Problem -
Whenever the string "agent" appears in a line below, please copy the line out.

Stored items

* * * *

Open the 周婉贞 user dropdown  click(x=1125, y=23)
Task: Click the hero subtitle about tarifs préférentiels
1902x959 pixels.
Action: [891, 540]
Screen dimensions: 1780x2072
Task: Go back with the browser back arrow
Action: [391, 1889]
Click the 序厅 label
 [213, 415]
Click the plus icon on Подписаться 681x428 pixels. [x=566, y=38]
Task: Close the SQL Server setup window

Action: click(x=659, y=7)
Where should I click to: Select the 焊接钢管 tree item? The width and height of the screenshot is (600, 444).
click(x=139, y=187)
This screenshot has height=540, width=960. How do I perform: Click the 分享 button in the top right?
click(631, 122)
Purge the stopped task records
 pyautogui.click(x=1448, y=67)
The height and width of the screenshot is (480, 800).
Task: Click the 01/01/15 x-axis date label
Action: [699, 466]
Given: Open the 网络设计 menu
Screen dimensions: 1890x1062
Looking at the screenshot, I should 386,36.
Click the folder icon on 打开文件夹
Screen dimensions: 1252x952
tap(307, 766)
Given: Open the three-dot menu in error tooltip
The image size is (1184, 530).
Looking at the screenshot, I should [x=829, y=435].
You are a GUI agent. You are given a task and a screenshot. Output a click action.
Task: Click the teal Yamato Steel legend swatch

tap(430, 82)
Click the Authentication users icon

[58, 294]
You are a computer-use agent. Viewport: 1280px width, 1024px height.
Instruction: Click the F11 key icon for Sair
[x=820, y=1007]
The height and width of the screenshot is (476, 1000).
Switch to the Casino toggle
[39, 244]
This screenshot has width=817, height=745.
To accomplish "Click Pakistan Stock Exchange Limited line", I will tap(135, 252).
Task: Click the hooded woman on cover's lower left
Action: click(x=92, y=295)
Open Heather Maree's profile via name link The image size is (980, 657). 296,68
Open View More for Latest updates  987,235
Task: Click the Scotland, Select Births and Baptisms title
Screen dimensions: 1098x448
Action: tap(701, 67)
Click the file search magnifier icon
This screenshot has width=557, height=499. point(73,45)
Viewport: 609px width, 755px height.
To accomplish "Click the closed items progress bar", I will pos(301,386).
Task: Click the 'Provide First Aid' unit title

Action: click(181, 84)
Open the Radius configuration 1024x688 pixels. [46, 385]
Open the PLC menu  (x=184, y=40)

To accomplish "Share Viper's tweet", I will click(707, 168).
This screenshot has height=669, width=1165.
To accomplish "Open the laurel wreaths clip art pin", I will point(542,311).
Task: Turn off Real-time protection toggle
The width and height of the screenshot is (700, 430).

* * * *

Answer to this task -
You are a GUI agent. You are given a task and a screenshot. Output a click action.
You are a computer-use agent. Viewport: 1280px width, 1024px height.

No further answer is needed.